HomeBusinessBudget Outlook: Intent and Performance in 2010

Budget Outlook: Intent and Performance in 2010

ANY brief comment upon the national budget, especially so relatively soon after the public disclosure of its contents, runs the very real risk of misconstruing, or certainly doing less than justice to the influence its measures are intended to have upon the country’s future affairs.

What might seem to have high priority, for example, at least according to the monetary weight assigned to the funding of particular activities, is not always an infallible guide to the likely fruitfulness of the respective financial provisions.

This is not so much because economics is an inexact science but because choice in the allocation of resources can also be exercised to destroy, instead of enhancing, material welfare as the woeful experience of the nation, particularly since the mid-1990s, so cruelly illustrates.

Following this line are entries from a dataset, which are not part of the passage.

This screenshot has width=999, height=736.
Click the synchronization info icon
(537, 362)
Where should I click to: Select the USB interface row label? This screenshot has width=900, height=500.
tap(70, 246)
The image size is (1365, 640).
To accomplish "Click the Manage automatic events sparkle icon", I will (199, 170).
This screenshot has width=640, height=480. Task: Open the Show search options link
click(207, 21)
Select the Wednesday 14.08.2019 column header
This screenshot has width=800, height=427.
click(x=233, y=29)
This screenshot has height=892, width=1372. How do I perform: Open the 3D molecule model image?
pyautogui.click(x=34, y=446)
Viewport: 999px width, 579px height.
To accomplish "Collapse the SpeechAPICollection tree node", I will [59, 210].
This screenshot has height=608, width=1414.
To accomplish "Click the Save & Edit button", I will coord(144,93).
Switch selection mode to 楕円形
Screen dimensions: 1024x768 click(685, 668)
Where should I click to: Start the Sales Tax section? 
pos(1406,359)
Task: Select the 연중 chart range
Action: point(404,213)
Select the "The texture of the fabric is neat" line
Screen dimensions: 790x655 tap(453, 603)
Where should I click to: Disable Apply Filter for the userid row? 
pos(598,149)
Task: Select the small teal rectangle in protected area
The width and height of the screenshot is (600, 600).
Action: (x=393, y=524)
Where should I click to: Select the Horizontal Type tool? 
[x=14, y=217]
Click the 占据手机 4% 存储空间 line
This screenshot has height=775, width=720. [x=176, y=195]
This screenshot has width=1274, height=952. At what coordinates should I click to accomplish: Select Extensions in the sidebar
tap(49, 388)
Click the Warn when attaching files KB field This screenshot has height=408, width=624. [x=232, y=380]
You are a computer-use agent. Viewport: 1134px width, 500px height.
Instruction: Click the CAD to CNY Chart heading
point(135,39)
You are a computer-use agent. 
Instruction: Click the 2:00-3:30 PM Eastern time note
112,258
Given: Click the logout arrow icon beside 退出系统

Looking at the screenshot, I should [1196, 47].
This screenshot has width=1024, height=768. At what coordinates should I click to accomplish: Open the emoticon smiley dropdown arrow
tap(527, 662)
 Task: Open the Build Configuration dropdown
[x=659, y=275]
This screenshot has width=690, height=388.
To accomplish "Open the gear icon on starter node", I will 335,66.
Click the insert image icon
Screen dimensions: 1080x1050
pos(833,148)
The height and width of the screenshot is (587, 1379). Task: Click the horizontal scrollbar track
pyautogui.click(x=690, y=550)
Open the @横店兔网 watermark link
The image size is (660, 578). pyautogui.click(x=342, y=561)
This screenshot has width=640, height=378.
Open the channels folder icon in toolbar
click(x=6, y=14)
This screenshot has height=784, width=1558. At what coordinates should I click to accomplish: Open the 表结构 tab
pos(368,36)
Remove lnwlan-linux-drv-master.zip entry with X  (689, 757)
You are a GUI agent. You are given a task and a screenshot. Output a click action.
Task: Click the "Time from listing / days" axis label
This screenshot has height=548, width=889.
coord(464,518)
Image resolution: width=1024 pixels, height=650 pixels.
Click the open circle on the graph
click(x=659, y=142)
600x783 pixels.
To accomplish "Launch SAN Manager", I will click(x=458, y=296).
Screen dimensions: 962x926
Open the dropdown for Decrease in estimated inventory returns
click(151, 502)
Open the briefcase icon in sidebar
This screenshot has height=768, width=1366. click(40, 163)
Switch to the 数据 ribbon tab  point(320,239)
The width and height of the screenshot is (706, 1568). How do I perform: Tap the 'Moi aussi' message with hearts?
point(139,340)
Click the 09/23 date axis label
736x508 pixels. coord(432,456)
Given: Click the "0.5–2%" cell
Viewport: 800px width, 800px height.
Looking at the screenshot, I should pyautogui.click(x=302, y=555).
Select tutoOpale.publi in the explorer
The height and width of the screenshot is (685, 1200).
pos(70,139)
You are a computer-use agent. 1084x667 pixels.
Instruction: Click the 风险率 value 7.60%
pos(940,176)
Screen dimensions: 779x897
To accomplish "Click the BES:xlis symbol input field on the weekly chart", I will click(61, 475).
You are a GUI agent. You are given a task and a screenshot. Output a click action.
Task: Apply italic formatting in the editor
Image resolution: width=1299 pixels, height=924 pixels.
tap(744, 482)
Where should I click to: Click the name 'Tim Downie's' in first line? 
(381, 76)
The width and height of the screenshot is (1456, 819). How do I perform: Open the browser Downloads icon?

Such considerations, however, have not totally aborted all carping at the budget proposals which have been accused of doing little or nothing to improve the real earnings of the lowest paid, and are thus inconsistent with its stated theme of providing a “pro-poor, broad-based and inclusive development framework”.

Despite this, few people of goodwill are likely to take serious issue with any steps, however halting, which seek to ameliorate the lot of the population’s 85% “‘submerged and drowning poor” or even their 13% “floating or dog-paddling middle class cousins”. The brutal reality of the situation the country — and the minister — currently faces is that the genuinely foreseeable growth in revenue provides no room for magnanimity.

Projected expenditure in 2010, including the US$810 million vote of credit (essentially aid funding) is only US$2,25 billion against combined ministerial, departmental and parastatal bids of US$12 billion. Allowing for the fact that the demand for public funds almost invariably exceeds whatever is available the situation can only be described as dire.

The priority given to health, education and social welfare spending in both the budget allocations proper and the vote of credit thus provides little to cavil about beyond making the trite point that few, if any, of the available means are anywhere near adequate to address the ends being sought — hardly a novel conclusion.

Where reservations over the budget proposals do seem likely to have somewhat greater legitimacy over the latter’s quite possibly over optimistic assumptions concerning the country’s short-term economic outlook. This is seen as consisting of nominal GDP growth in 2010 of 7% predicated upon strong real performances in the three materially productive sectors agriculture, mining and manufacturing complemented by a buoyant performance in tourism.

Although a caveat is recorded in so far as anticipated weather conditions are concerned insufficient allowance is likely to have been made for the uncertainty invariably present in respect of the outcome of the summer cropping season where rainfall totals and distribution patterns are notoriously erratic.

Moreover, since the country’s agriculturally useful rain is usually confined to just four consecutive months (roughly mid-November to the following mid-March) the probable farming outcome cannot be foreseen with anything like accuracy as early as December when the initial Budget forecasts have to be made notwithstanding an increased reliance upon irrigation.

Since farming still provides an estimated 40% of secondary industry’s inputs and constitutes a market for, perhaps, some 10% of its output as well as earning an albeit-much reduced income from exports, the effects of fickle weather conditions are not confined to agriculture alone.

To the uncertain influences of the weather have more recently been added those arising from the agricultural season’s net impact upon money supply in a situation of ongoing liquidity restraint and its implications for the balance of payments.

The budget acknowledges the country’s acute dependence upon grant aid and investment inflows in a situation in which there is effectively no lender of last resort.

While the scope for fiscal policy initiatives is extremely limited the budget does not overlook either the essential role in stimulating growth which “a conducive business environment” will be required to play.

It is here that the necessary reinforcing relationship between economic, social and political objectives is obliquely alluded to.

For far too long ministers of finance have been expected to advance economic growth and development in the most inauspicious of circumstances when developments outside their portfolio have frustrated, impeded or totally undermined attempts to promote the more efficient operation of market forces to the national benefit.

Money alone can be of no use in a country without laws, property rights or trust in institutions as ordinary citizens have found to their cost.

Notwithstanding payment of lip-service to the needs of “the economy”, timid politicians irked by the difficulty of making enough money honestly have been continuously able to bring sufficient short-term influence to hijack any moves viewed as likely to cramp the lifestyle of “the 2% prawn-eating free stylers”. The underlying message of the 2010 Budget is not sufficiently spelt out. It needs to be.